El momento de clivaje, sin embargo, se produjo en el cuarto número (del 15 de mayo) cuando se dio conocer el “Manifesto de Martín Fierro”, escrito, aunque no firmado, por Girondo. “Frente a la impermeabilidad hipopotámica del ‘honorable público’”, se lee entre otras muchas consignas, la revista tiene “fe en nuestra fonética, en nuestra vida, en nuestros modales, en nuestro oído, en nuestra capacidad digestiva y de asimilación”. No solo eran universales. Había dos figuras locales de mayor edad a los que los recién llegados tenían como precursores a los que reivindicaban: Ricardo Güiraldes (por los poemas modernísimos de El cencerro de cristal) y Macedonio Fernández (cuyas reuniones en La perla del Once, dijo Borges alguna vez, bien valían toda la semana).
Ese ánimo disruptivo y humorístico, y el gusto por las imágenes y metáforas estridentes, despertaron alboroto, pero además belicosidad. Pronto surgió la grieta –que la historia literaria posterior acentuaría- entre los autores de Florida, artísticos y acomodados, y los de Boedo (con revistas como Claridad y Los pensadores), más interesados por las cuestiones sociales y volcados a la izquierda.
¿Qué separaba a ambos bandos? Álvaro Yunque –que no era justamente martinfierrista- lo resumió así: los de Boedo querían transformar el mundo mientras los de Florida se conformaban con transformar la literatura. Las fronteras, sin embargo, eran permeables. Raúl González Tuñón, que hizo equilibrio entre los dos grupos, explicaba que en realidad, por sus frecuentaciones, Roberto Arlt “aunque se diga que era de Boedo, era de Florida”. Borges, que siempre sostuvo que la polémica era artificial, decía que él hubiera preferido pasarse al lado contrario porque entonces escribía poemas sobre los arrabales, pero que le dijeron no era posible: ya había quedado etiquetado como martinfierrista. Las discusiones y compulsas, sin embargo, existieron. Roberto Mariani –activa figura de Boedo- publicó un texto en la misma Martín Fierro donde despotricaba contra el trato benevolente que se hacía del “fascista” Lugones, aunque ese gesto de apertura no lo salvó de un ácido y agresivo epitafio por su estilo “cocoliche”.

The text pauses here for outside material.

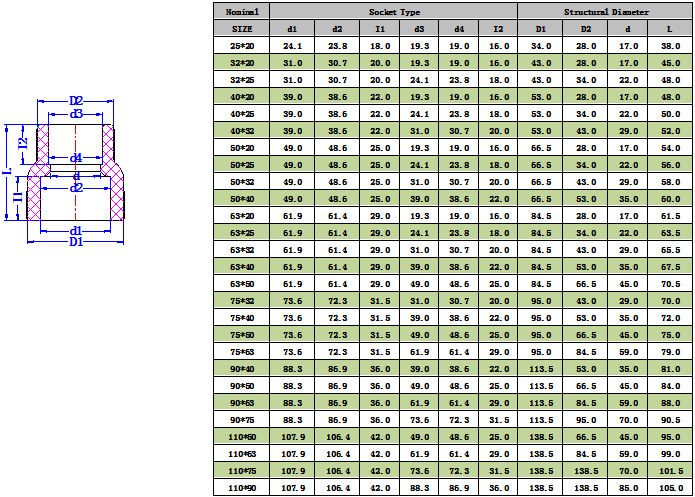Click the 85.0 value in last row
The width and height of the screenshot is (695, 497).
(x=628, y=487)
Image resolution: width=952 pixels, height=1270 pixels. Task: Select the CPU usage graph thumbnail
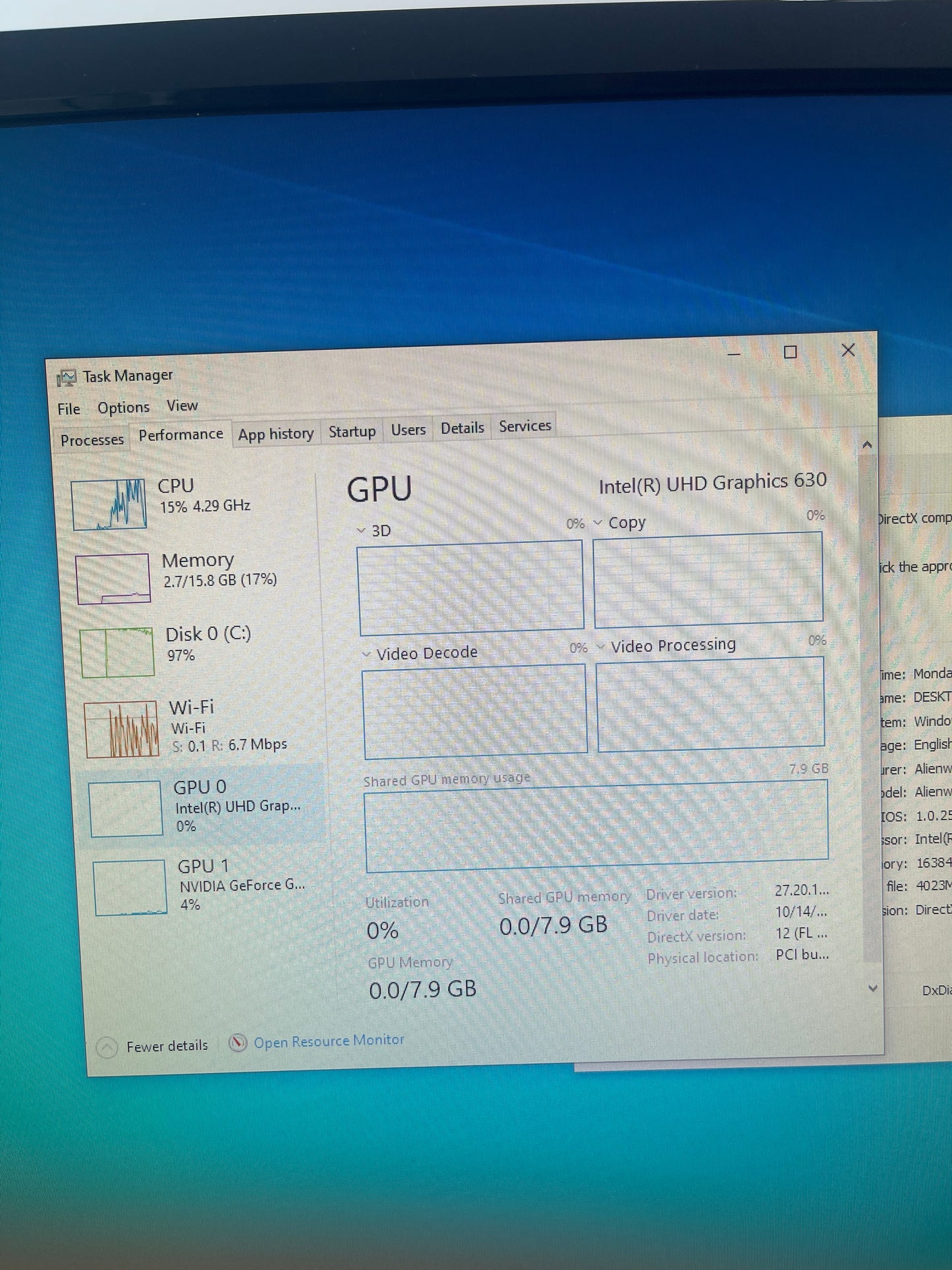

¿Cómo terminó la artística y renovadora Martín Fierro? Por simples razones políticas. Borges fundó un comité de intelectuales jóvenes en apoyo de Hipólito Yrigoyen y logró que adscribieran los miembros jóvenes de la revista; es decir, casi todos los que la hacían. Cuando publicaron una solicitada en Crítica, Evar Méndez (que trabajaba para entonces en la biblioteca de la Casa Rosada con Alvear, rival del “peludo”) se declaró neutral. Fue el fin. Martín Fierro salió por última vez (el número doble 44/45, con una ilustración de Norah Borges, ya en color) en noviembre de 1927. Los jóvenes –como dijo más tarde Petit de Murat– se fueron con la música a otra parte. “O a ninguna, porque una revista como Martín Fierro no se inventa todos los días”. Dos décadas después, en Adán Buenosayres, Marechal novelaría como nadie aquellos días de bohemia aunque –con otra grieta de por medio, la del peronismo- la mayoría de sus antiguos camaradas la ignorarían sin remisión. Es, sin embargo, el más acabado y nostálgico epitafio de aquellos días irrepetibles.